== Segment start ==

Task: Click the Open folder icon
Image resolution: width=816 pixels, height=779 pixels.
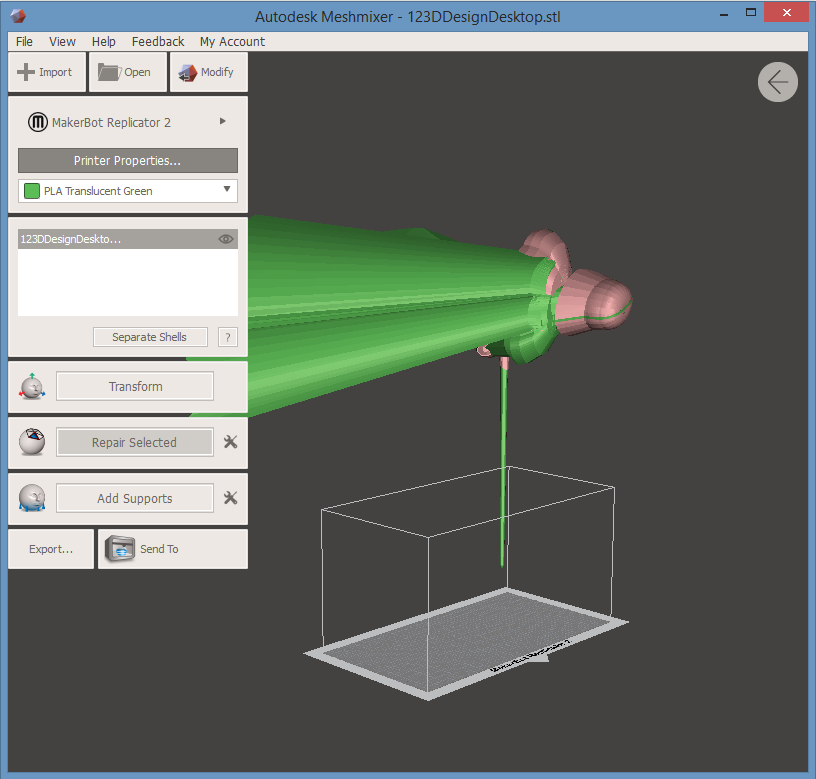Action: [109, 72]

== Segment end ==
== Segment start ==

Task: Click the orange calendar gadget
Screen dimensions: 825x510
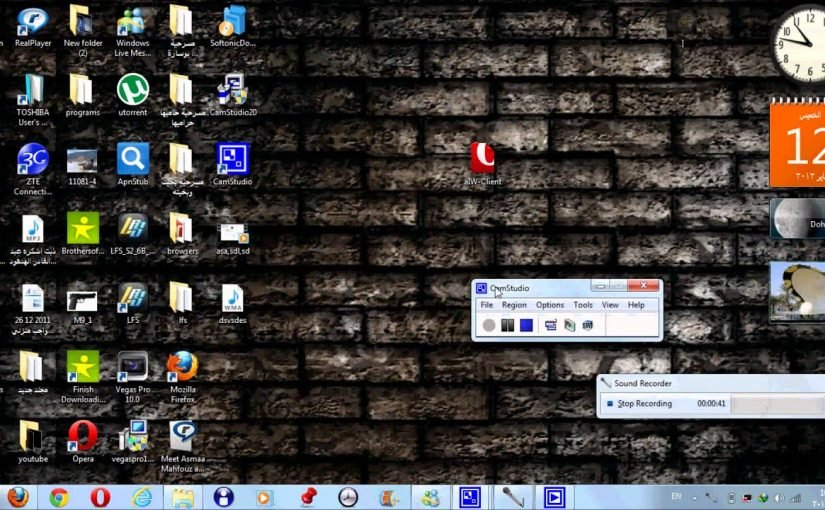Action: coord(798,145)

== Segment end ==

▶ WHAT IS BEING ASKED: In the listing above, find every line with the word "Click" and copy it.

▶ SOLVED EXERCISE:
Task: Click the Open folder icon
Task: Click the orange calendar gadget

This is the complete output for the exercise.